LDS Emergency Preparedness

Be Prepared, Not Scared!

Family Emergency Plan

Posted by Elise on October 21, 2009



Practice Makes Perfect

How will your family react when a flood, fire, earthquake, act of terrorism, or another emergency occurs? How well does your plan identify everyone’s roles and responsibilities?

One way to find out how well your plans and procedures are going to work is to practice them! Plan a drill based on a possible flood, fire, earthquake, or other disaster. Testing your plans this way will help you identify and correct any weaknesses before a real emergency occurs.

Another way to test your plan is to practice living without the normal everyday conveniences—such as electricity and gas. This might include a campout.

This Focus Sheet provides guidance for planning your own drills. Testing your family’s response and correcting weaknesses is the next step in preparing and might save lives in the next flood, fire, earthquake, or other emergency.

Planning Drills

A drill allows your family to practice your plan.  The drill should be designed to provide participants with experience in their roles before a real emergency, increase the confidence of family members, and identify weaknesses in your plan.

Tabletop Drill

Start by planning a tabletop drill. The tabletop will be based on a simulated earthquake or another disaster and will include problems that you and your family are likely to face.

To conduct the tabletop:

  • Assemble participants around a table or in the same room.
  • Distribute printed copies of the scenario.*
  • Read the scenario aloud.
  • Read each problem, one at a time.
  • Encourage everyone to respond as completely as possible to each question.

As solutions and alternatives are discussed and evaluated, remind participants that comments are designed to identify problems and are not meant to criticize an individual person.

Functional Drill

The next step is planning your functional drill. Functional drills provide an opportunity for the members to practice their assignments, including make-believe searches, treatment of victims and the actual completion of applicable checklists.

* A written description of a simulated earthquake or another disaster that is used for tabletop drills is called a scenario.

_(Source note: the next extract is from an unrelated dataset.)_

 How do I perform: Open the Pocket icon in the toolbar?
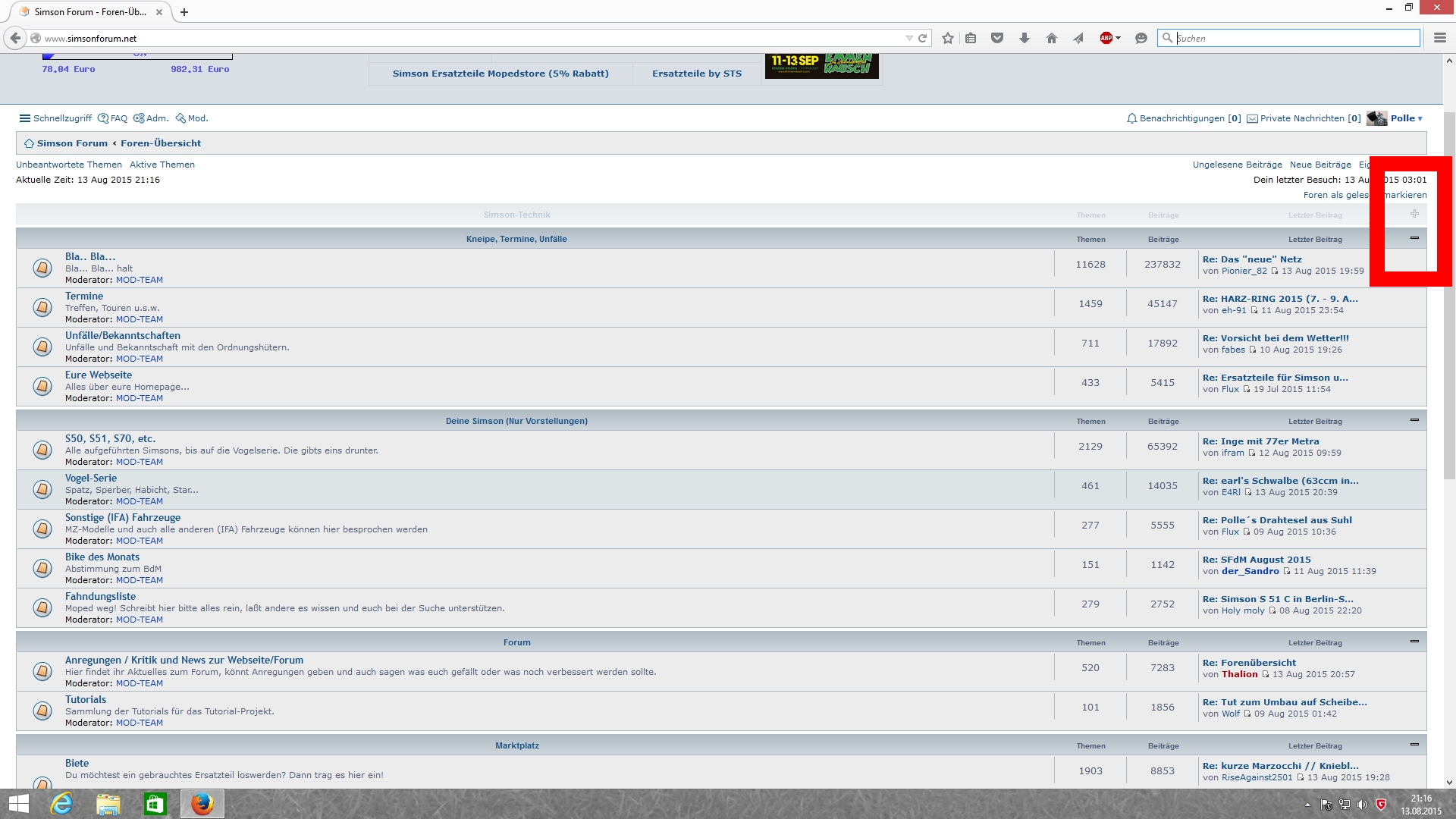point(997,38)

To Conduct an Effective Drill:

  • Add new and more challenging problems to the scenario used in the tabletop.
  • Set up separate drills for each function. For example:

Date                                        Function

Jan. 19                                    First Aid and Medical

April 24                                  Damage Assessment

July 27                                    Light Search and Rescue

Oct 5                                       Shelter

  •  Explain the purpose and ground rules of the drill.
  • Read the scenario aloud.
  • Distribute packets containing new or additional information to be opened at designated times.
  • Instruct participants to follow procedures outlined in their packets.
  • Instruct participants to dress in appropriate gear, refer to applicable checklists and carry out their post emergency functions.
  • Begin the drill.
  • Complete the drill when tasks are complete or after an hour.
  • Designate experienced people to observe and evaluate your drill for strengths and weaknesses.